‘The Internet of Things‘, as a concept, has gained substaintial traction over the past few months; however, it has been plagued by the lack of knowledge about this incredible feat of engineering and technology that aims to create truly interconnected spaces. ‘Internet of Things’ in a very literal sense is just that – an Internet for objects. It aims to eliminate the lack of communication (in terms of contextual data and information) between various electronic appliances used in a home – such as refridgerators, microwave ovens, television sets, computers – by integrating data collected from each one of your personal appliances into a virtual space shared by all your devices.
Sensors, the building blocks of this coming revolution, are so tiny and inconspicuous that it is hard for one to imagine that they can have such a profound impact on our lifestyle. Imagine a world where everything is being constantly monitored and quantified using a combination of these sensors. All of the collected data is then uploaded to a public or private, but protected database which crunches these numbers to create a ‘conclusion’. There are many advantages and disadvantages associated with this kind of massive data transfer taking place every second of every day.
For one, it would help companies use a large array of sensors to record data and seamlessly integrate it in a beneficial form – Data from gyroscope and GPS sensors from various electronic devices such as mobile phones would help create even more accurate maps of the world. Surveys would become easier and statistics more accurate. In essence, a future dominated by IoT would be something like this: Your thermostat would detect changes in pressure and temperature and cool or heat your home to the perfect temperature. Your refridgerator – connected to your Amazon Pantry/Fresh account – would order eggs and milk as soon as your run out of them. The mirror in your bathroom would detect your mood using sensors and would show you a funny cat video when you’re feeling low or would give you a list of your favourite people to talk to when you’re agitated. The lights in your house would respond to the ambience – colour during parties, dim when it’s night and off when it’s morning. Your alarm clock would respond to your voice and read out your daily agenda for you. Your car would read your calendar events and drive you to the location of your meeting. The possibilities with the ‘Internet of Things’ are endless. Infact, the march towards such a future has already begun. Some recent applications of the ‘Internet of Things’ are phone controlled light bulbs, smart thermostats by companies such as Nest and concept self-driving cars, by companies like Alphabet and Tesla, that are already under extensive review and testing.
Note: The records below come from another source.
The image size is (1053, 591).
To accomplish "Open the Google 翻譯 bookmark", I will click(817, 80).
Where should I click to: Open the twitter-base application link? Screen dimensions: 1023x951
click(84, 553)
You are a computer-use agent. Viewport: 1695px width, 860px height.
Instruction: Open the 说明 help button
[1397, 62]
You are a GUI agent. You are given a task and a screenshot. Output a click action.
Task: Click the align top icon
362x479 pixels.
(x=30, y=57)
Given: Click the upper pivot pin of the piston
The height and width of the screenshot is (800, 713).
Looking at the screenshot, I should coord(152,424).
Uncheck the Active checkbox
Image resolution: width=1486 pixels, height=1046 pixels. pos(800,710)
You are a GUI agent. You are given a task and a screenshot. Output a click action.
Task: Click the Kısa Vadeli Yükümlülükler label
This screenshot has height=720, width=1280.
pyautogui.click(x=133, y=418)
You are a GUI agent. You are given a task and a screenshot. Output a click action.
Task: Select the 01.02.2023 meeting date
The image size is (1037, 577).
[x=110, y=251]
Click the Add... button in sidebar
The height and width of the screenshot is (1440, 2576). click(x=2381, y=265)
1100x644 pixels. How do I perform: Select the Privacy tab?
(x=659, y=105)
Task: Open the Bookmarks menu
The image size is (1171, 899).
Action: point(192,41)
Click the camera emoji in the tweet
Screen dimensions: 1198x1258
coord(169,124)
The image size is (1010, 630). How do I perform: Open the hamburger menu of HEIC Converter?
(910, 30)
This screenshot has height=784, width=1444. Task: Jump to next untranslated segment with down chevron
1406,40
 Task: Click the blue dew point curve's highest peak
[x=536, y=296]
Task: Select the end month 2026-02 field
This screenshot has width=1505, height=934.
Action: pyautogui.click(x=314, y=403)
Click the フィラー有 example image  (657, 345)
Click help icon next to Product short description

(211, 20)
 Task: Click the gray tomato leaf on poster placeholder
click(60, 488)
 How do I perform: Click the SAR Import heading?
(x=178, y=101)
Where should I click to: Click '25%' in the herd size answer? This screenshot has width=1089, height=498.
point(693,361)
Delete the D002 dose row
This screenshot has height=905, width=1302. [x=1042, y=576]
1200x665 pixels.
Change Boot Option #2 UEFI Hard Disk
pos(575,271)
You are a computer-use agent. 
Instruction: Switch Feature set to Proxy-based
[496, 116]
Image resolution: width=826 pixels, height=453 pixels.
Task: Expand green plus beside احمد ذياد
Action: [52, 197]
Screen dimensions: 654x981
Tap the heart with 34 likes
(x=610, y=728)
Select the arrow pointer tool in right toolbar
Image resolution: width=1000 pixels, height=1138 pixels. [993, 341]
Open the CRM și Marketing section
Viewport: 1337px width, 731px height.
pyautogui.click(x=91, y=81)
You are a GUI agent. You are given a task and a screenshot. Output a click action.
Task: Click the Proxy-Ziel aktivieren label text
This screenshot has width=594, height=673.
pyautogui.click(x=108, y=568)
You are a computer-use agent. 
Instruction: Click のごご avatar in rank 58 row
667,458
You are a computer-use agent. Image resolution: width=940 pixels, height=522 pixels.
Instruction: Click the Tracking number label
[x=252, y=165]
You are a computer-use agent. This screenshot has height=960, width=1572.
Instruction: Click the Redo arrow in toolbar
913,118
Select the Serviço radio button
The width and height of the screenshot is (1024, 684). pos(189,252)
The only main disadvantage that comes to my mind when I think of IoT is vulnerability. The sheer fact that the presence of a minor security flaw can be exploited by a hacker, leaving all of our devices and personal information at risk, is frightening. After getting inside the software of a single connected device, the hacker would be free to tamper around with all your devices without any hiccups. Many consumers use mobile payment daily and have sensitive information on their smartphones. A hacker could hack into your thermostat, channel himself through to your PlayStation or refridgerator and then finally into your smartphone to find all of your important information at his fingertips. The ability to hack a single device and cause that kind of potential damage would give great power to black-hat hackers – who are not so good with responsibilities. This problem, however, is being tackled by an alliance of companies that include Google, Samsung and LG. They are working on an extremely secure network which would allow IoT to work only to the consumer’s benefit and will try to stop any illegal activity or theft that can be associated with IoT.
Latest developments also include various companies launching IoT based operating systems and APIs for developers. Google launched Android Brillo and Apple launched HomeKit to push developers to create applications that make use of the emormous potential of the Internet of Things concept. We can hope to see some innovative applications that would possibly change human lifestyle in the next few years. All in all, this is what is known as the Internet of Things. It is an enormous power in its infancy with a lot of potential, albeit with a couple of flaws. The future is enveloping around this concept with adoption rates rising every year. Are we ready for the future or should we cling on to our ‘old’ LED television sets for just a little longer?